こちらは世帯によって普段の生活費が異なるので、若干の差はありますが、安心して返すことを考えると、返済比率20%~25% に抑えた方が良いでしょう。ご相談者の場合は、「540万円×25%」=135万円となり、月々「135万円÷12ヶ月」=11万2500円となります。
検討している物件の管理費や修繕費が、2万5570円~2万7570円となります。今後上がる可能性もあるので、3万円程度と仮定すると、「11万2500円―3万円」=8万2500円となり、月々の住宅ローンの返済額の目安は8万2500円/月程度に抑えた方が良さそうです。
この時の注意点として、住宅ローンを組む際に35年で組む方が多いですが、組む年数は35年で良いとしても、上記返済比率に抑えるのは、退職までの返済期間で考えたほうがベターです。
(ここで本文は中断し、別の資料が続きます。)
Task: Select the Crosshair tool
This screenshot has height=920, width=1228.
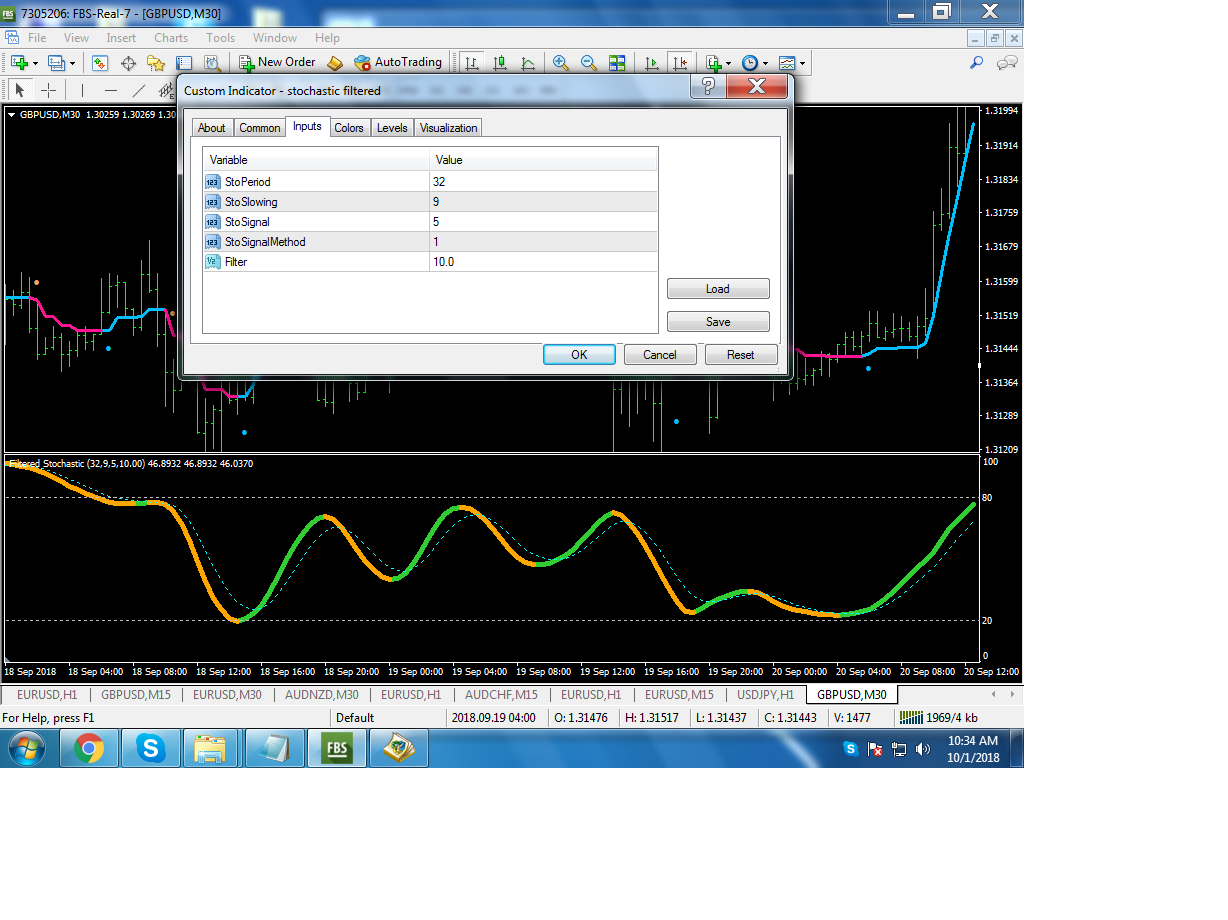Action: pos(48,90)
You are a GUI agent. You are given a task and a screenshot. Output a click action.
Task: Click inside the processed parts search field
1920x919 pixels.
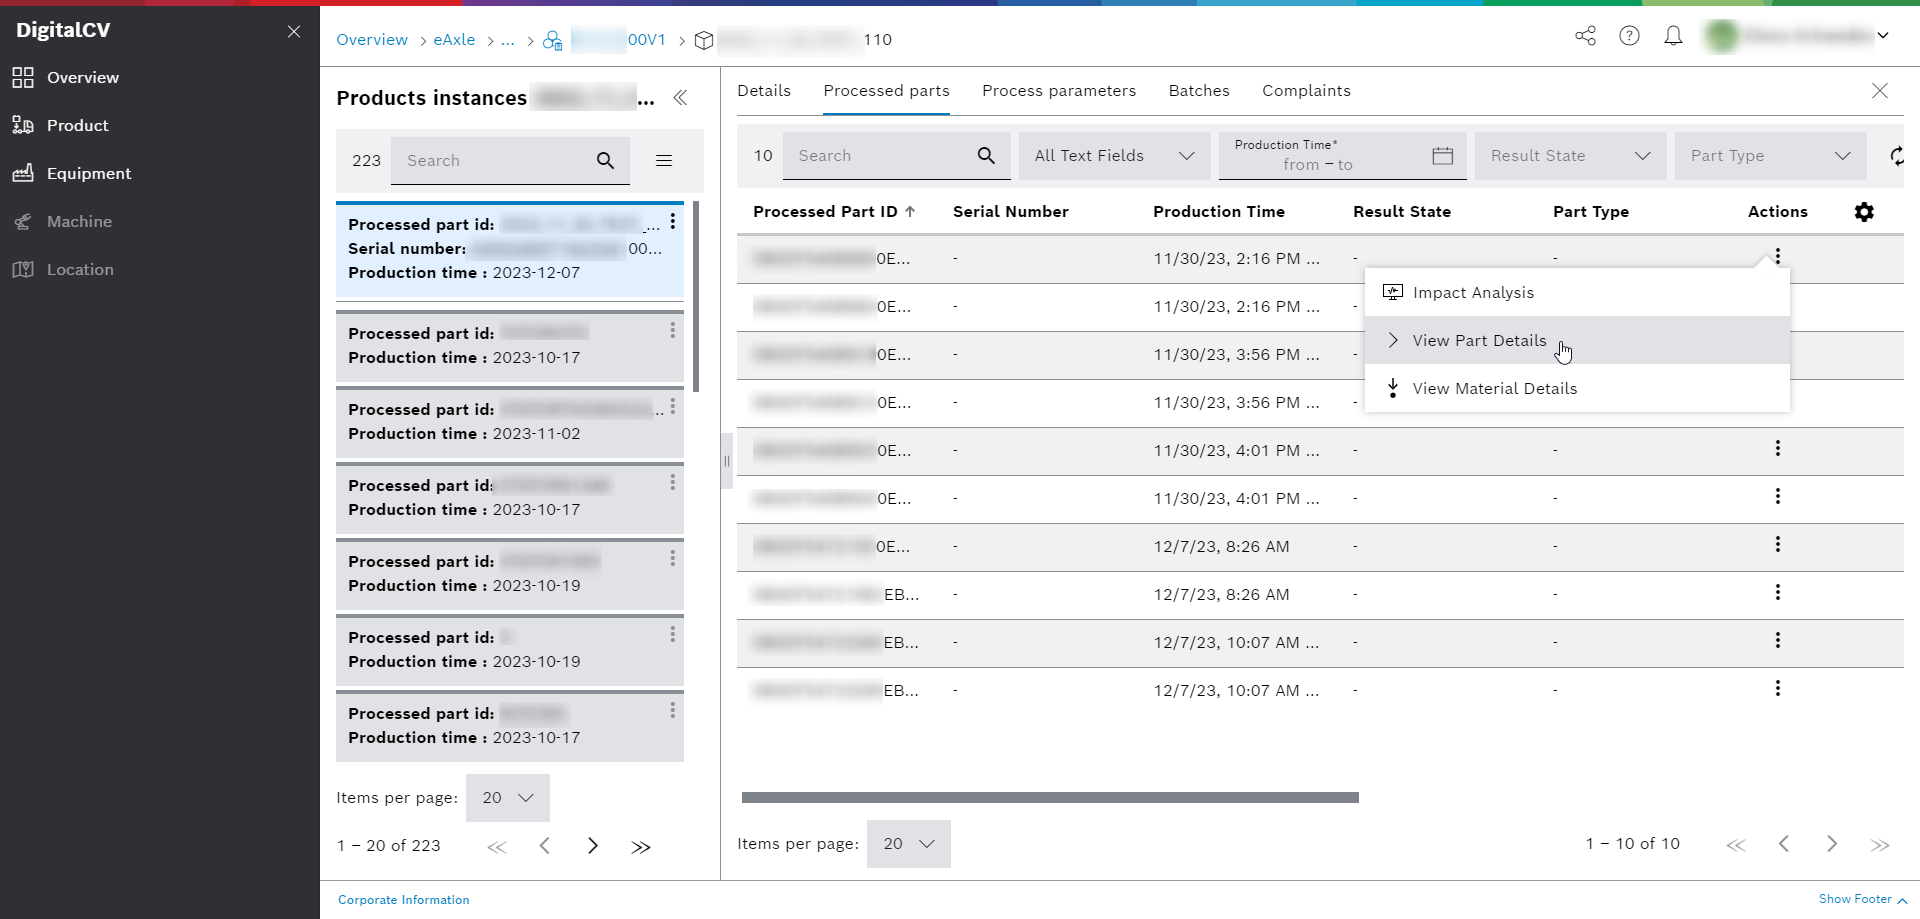pyautogui.click(x=880, y=156)
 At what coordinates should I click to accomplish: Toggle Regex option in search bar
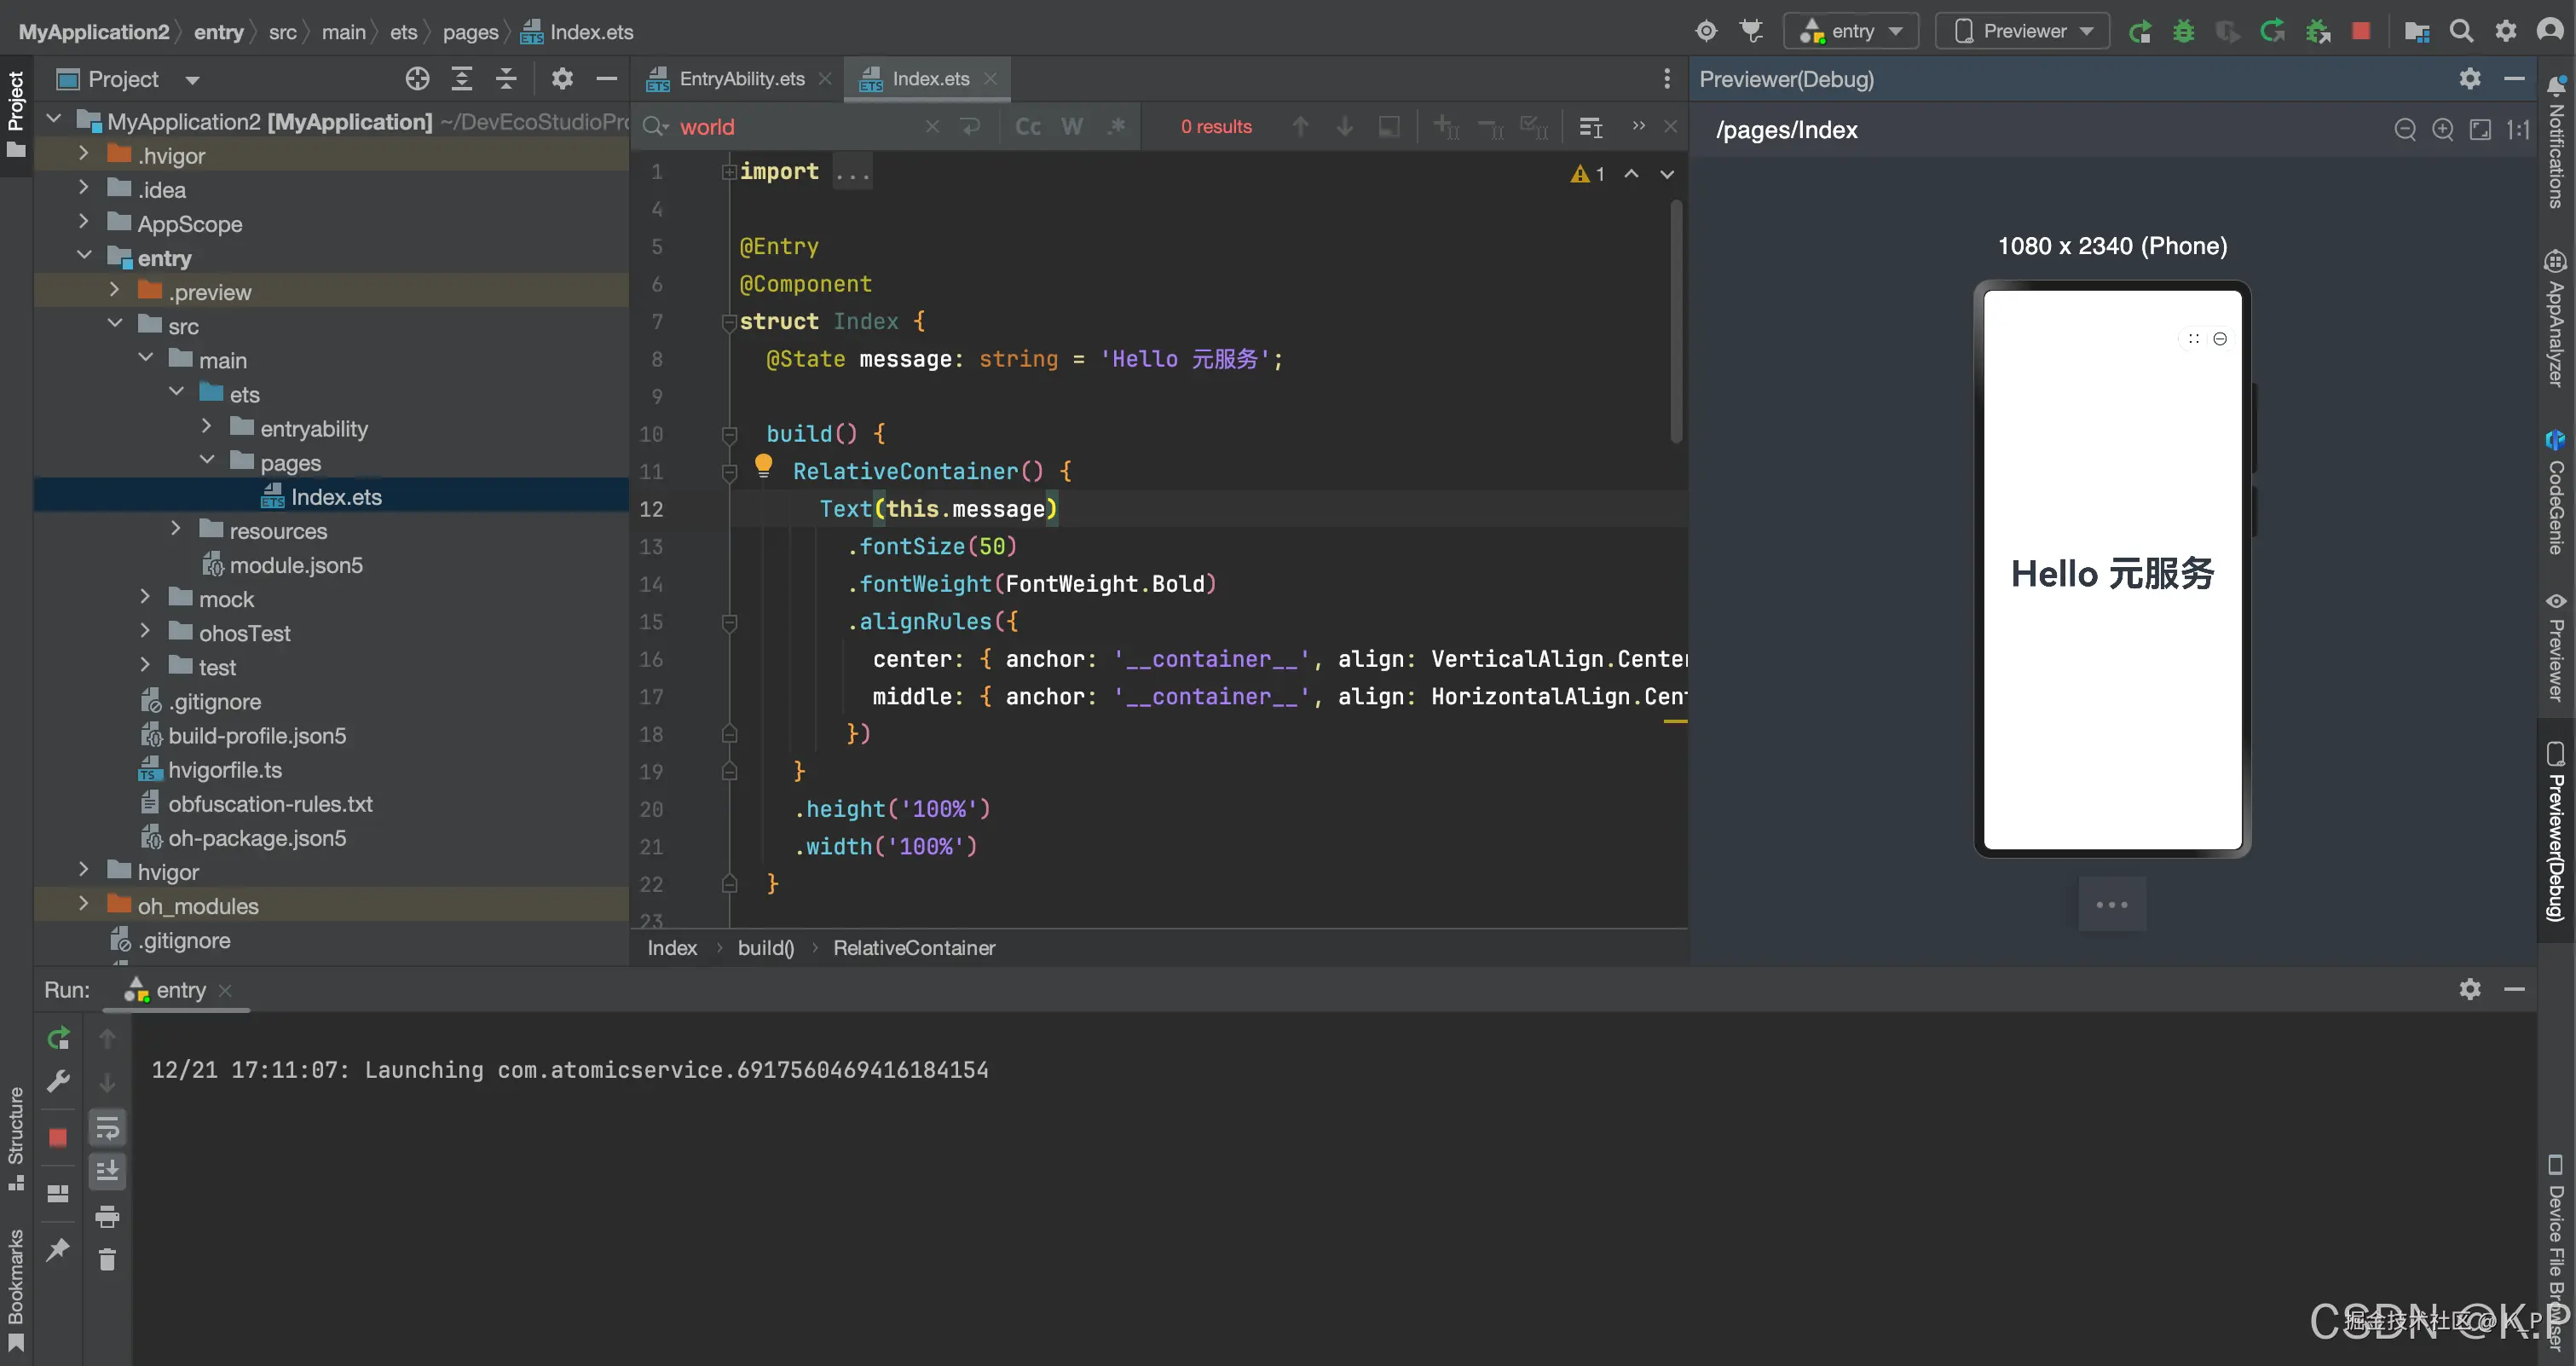[x=1117, y=127]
すなわち、ご相談者の場合は、65歳まで働くと仮定すると30年となるので、30年ローンで8万2500円/月以内に抑えましょう。フラットなど固定金利を1.3%(2020年5月末現在)、30年ローンで計算すると、約2450万円の住宅ローン借り入れとなります。
よって、ご相談者については、頭金や諸費用を考慮した上で、2450万円以内の住宅ローンに抑えたほうが良さそうです。
シングルマザー・ファザーが住宅購入で気をつけたいこと
マンションの金額以外にも考慮すべき点があります。
シングルマザーやシングルファーザーは、今後ライフプランが変化する可能性があります。再婚をして、さらに子どもが増えるという可能性や、将来子ども達が自立し、1人で住むことになる場合、またご両親が亡くなったあとのご実家をどうするかなど、今後の不確実な要素を考えると、今回の住宅購入を考える際には、ライフプランが変化した時にも対応できるよう、貸しやすい物件や売却しやすそうな物件を選ぶことも重要となります。
その為には実家の近くという条件もありますが、それに加えて駅からの距離や、住む地域なども考えた上で、物件を選びましょう。なかなか条件に合致する物件が見つからないかもしれませんが、焦って購入をしてしまい、のちのちローンを抱えたマンションを持っているがために、ライフプランが変化した際に、選択肢が限られてしまう方も多くいらっしゃいます。
シングルマザーだからこそ、より慎重な物件購入をおススメします。
最後に……
ご相談者は養育費や扶養手当をしっかりと貯蓄に回しており、堅実に資産形成をしています。これからかかる教育費やご自身の老後を見据えた上で、しっかりとしたライフプランを立て、その中で悔いのない住宅購入を目指していただきたいと思います。